Red Lake Nation News - Babaamaajimowinan (Telling of news in different places)

Hiawatha Indian Insane Asylum Sacred Burial Grounds

Healing and Prayer Ceremony


The annual ceremony will be on May 15, 2011 beginning at 12 noon in Canton at the Canton Golf Course between the 4th and 5th holes, located 18 miles southeast of Sioux Falls, South Dakota.

Harold Iron Shield, a member of Native American Reburial Restoration Committee began this annual event and kept it alive until his death in 2008. It is now being revived to honor and give our prayers of peace and healing to those buried there.

Everyone is welcome to attend.


In 1902, the U.S. Government opened the Hiawatha Insane Asylum for American Indians. The purpose was to care for those members of tribes who were allegedly insane. The asylum was operated by the Bureau of Indian Affairs. The Indians who made up the population of the asylum were Indians seen by the Government as "trouble makers"--spiritual leaders, medicine men, vision quest seekers, those who resisted reservation boundaries and boarding school students who did not conform to school policies.

Today the 121 bodies of the Hiawatha patients who died in the hospital and could not be returned to their families lie in state in what is now the Hiawatha Country Club golf course. These are sacred burial grounds.

Just off the fourth fairway one will find a split rail fence surrounding the small cemetery, a poorly made monument sits in its middle bearing the names of those interred there. A small sign in red is posted at each entrance stating that golfers may not hit balls from inside the confines of the cemetery. They are warnings that go unheeded a good part of the time. For more information go to:

- A ceremony calling out the names of those known buried there and a prayer ribbon for each name will be tied to the rail fence in their honor with a final prayer for peace and healing will be offered.

- Feel free to bring cedar, sweet grass, and sage for smudging, a token rock to lie at the plaque of names and tobacco for offering.
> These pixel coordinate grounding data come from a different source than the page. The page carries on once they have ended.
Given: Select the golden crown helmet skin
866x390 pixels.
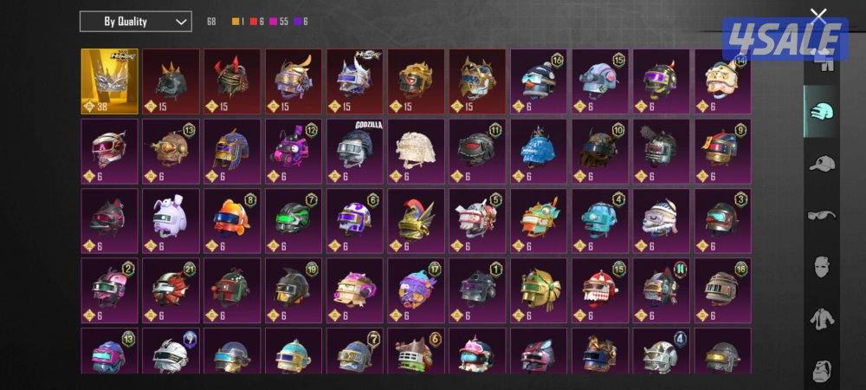Looking at the screenshot, I should [x=109, y=81].
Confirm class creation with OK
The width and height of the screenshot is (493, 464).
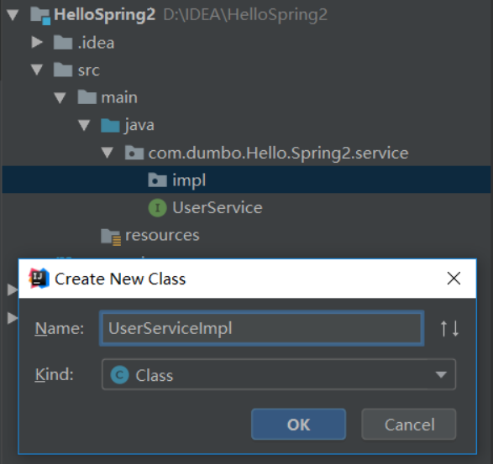pyautogui.click(x=298, y=424)
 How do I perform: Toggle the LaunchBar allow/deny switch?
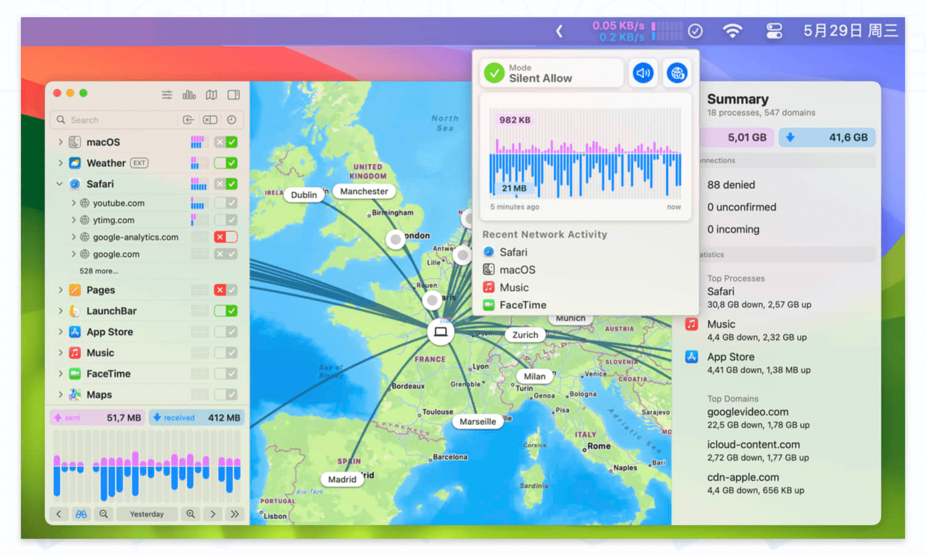coord(225,311)
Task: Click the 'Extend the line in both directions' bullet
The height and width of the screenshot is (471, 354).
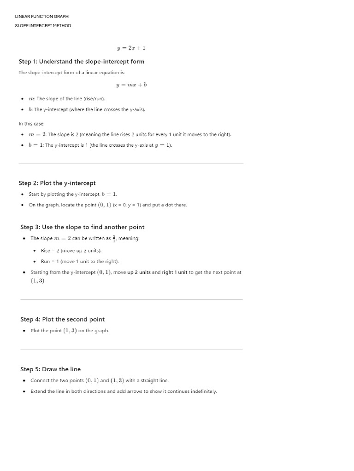Action: [124, 391]
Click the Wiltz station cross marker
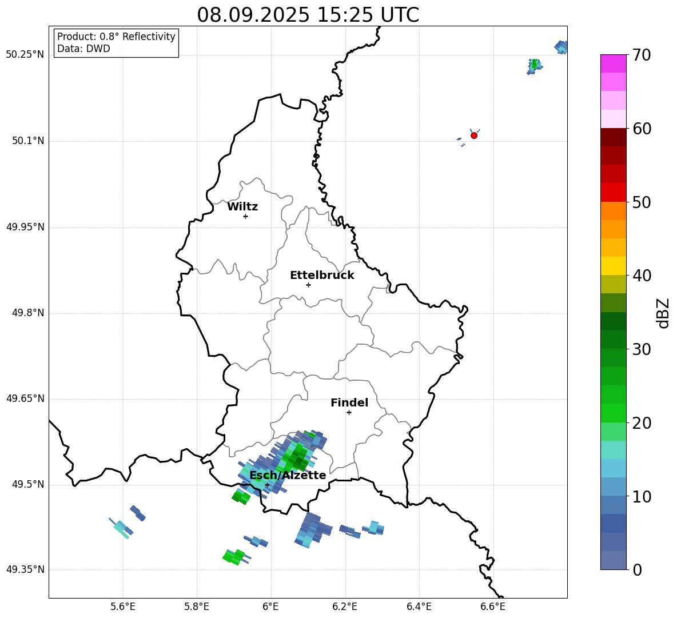 click(246, 216)
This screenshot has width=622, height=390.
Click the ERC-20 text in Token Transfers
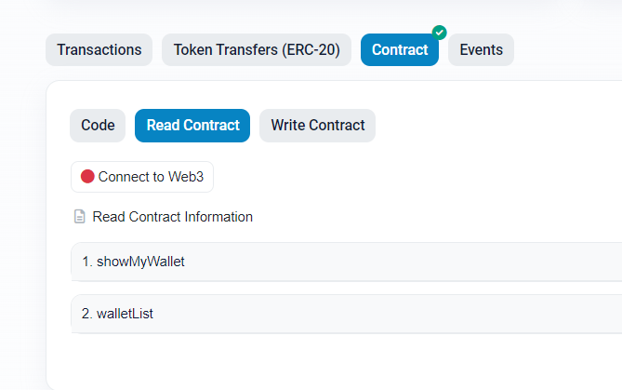(x=311, y=50)
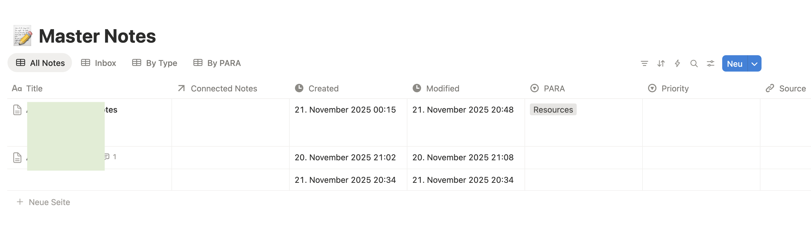Open the Priority column header menu

[x=675, y=88]
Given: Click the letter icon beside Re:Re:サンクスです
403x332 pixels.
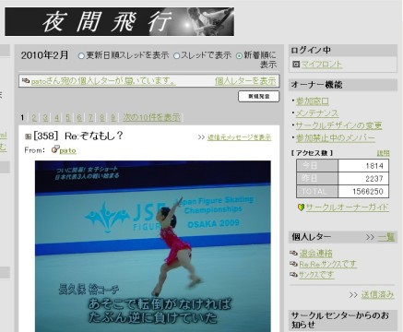Looking at the screenshot, I should pyautogui.click(x=293, y=264).
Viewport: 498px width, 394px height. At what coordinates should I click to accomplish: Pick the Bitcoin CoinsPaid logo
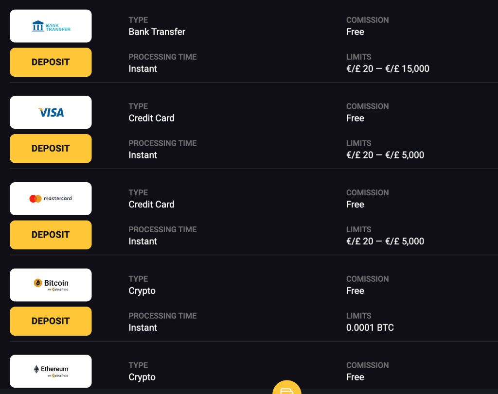pos(51,285)
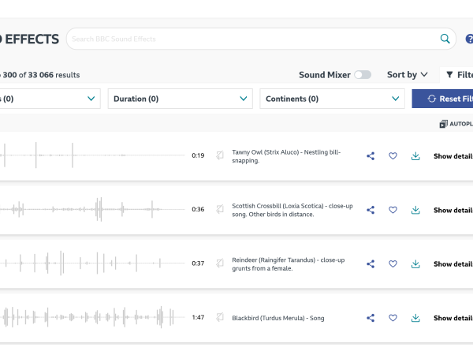Click the search magnifier icon
This screenshot has height=355, width=473.
(x=445, y=39)
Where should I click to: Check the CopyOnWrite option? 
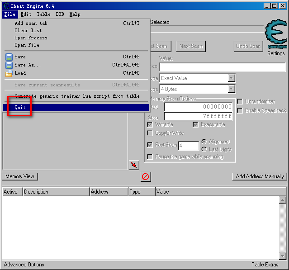point(150,133)
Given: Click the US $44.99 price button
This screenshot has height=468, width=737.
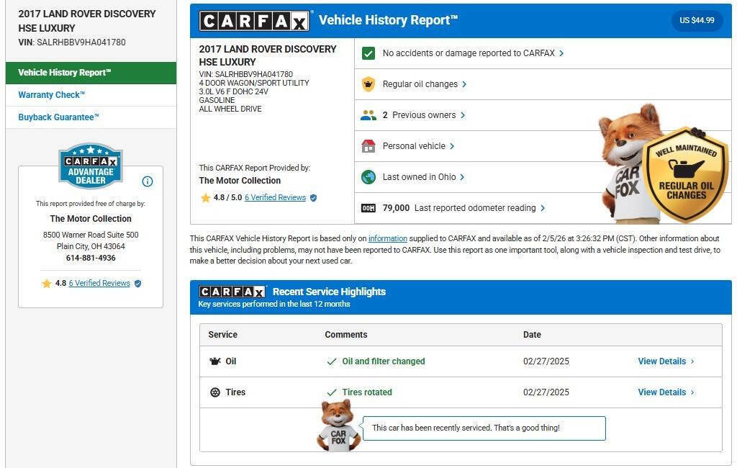Looking at the screenshot, I should [697, 20].
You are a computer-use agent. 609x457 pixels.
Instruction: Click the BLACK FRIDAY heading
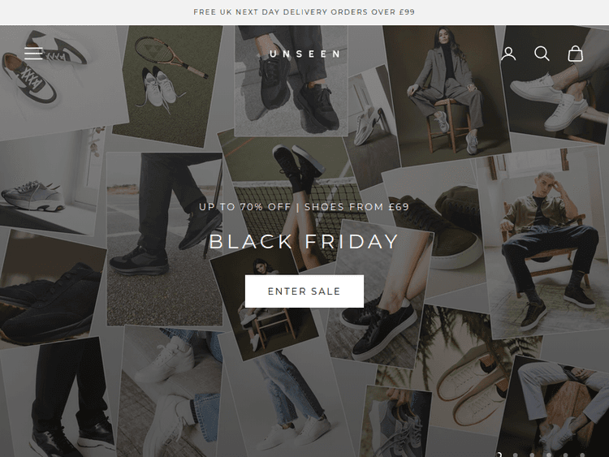pyautogui.click(x=305, y=242)
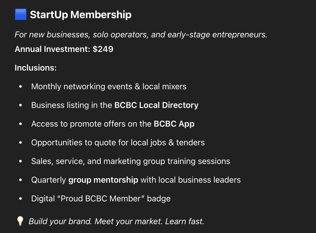
Task: Click "Monthly networking events & local mixers" text
Action: pos(109,86)
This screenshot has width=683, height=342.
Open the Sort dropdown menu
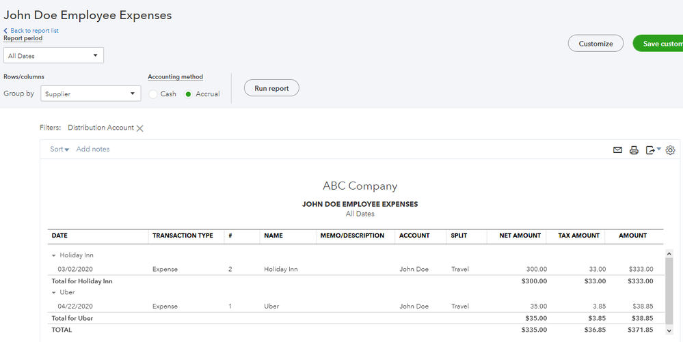[x=59, y=149]

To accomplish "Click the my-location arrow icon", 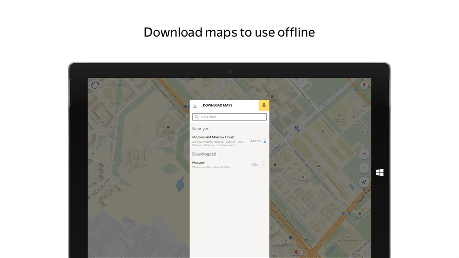I will coord(364,182).
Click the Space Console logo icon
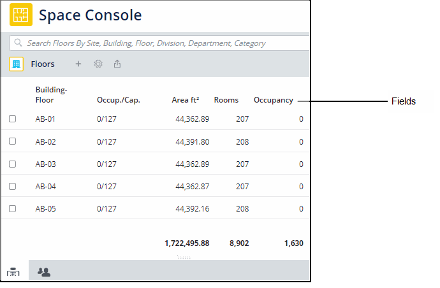This screenshot has width=440, height=288. pyautogui.click(x=21, y=15)
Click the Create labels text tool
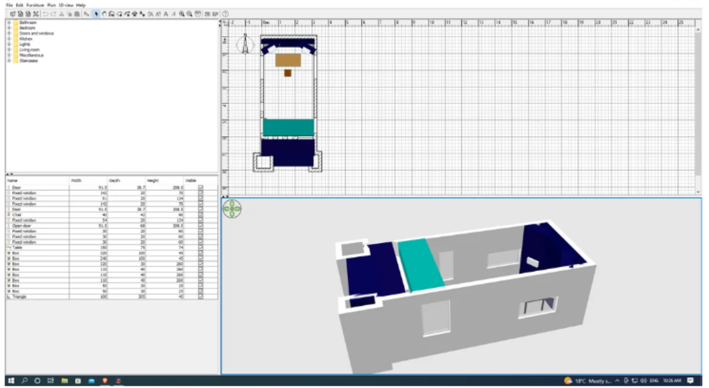This screenshot has width=709, height=388. (x=166, y=14)
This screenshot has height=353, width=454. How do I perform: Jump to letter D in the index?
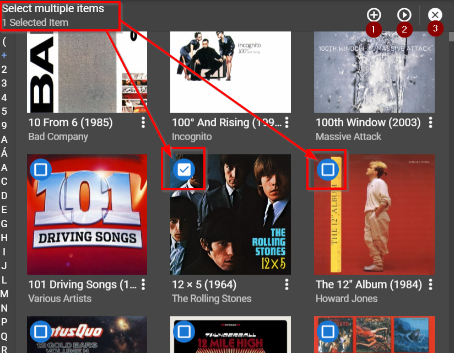(4, 195)
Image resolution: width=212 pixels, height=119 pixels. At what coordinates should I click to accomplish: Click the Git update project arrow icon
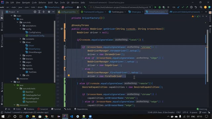tap(179, 7)
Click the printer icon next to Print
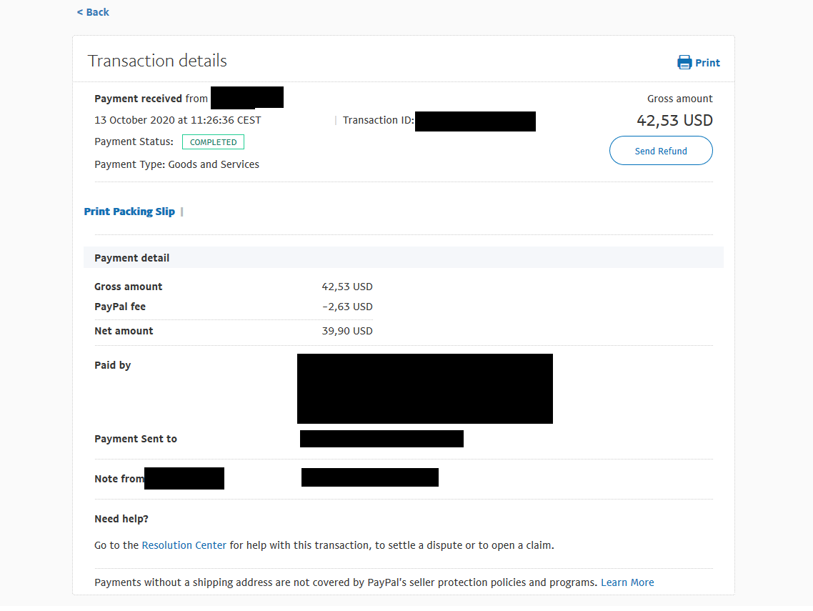 684,63
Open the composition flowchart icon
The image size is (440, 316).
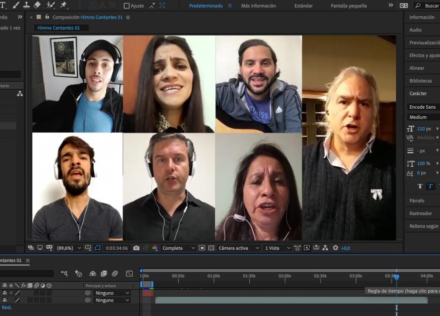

- Bring traditional foods for offerings to “the pitiful ones.”

- Bring a lunch to sit on the grass off the golf course and socialize with those who have attended—this is a coming together—a gathering. Bring a little extra to share as that is what we are all about.

- Looking for a pipe carrier to lead the ceremony


- And looking for singers and drummers who can sing sacred songs

(contact: or just show up)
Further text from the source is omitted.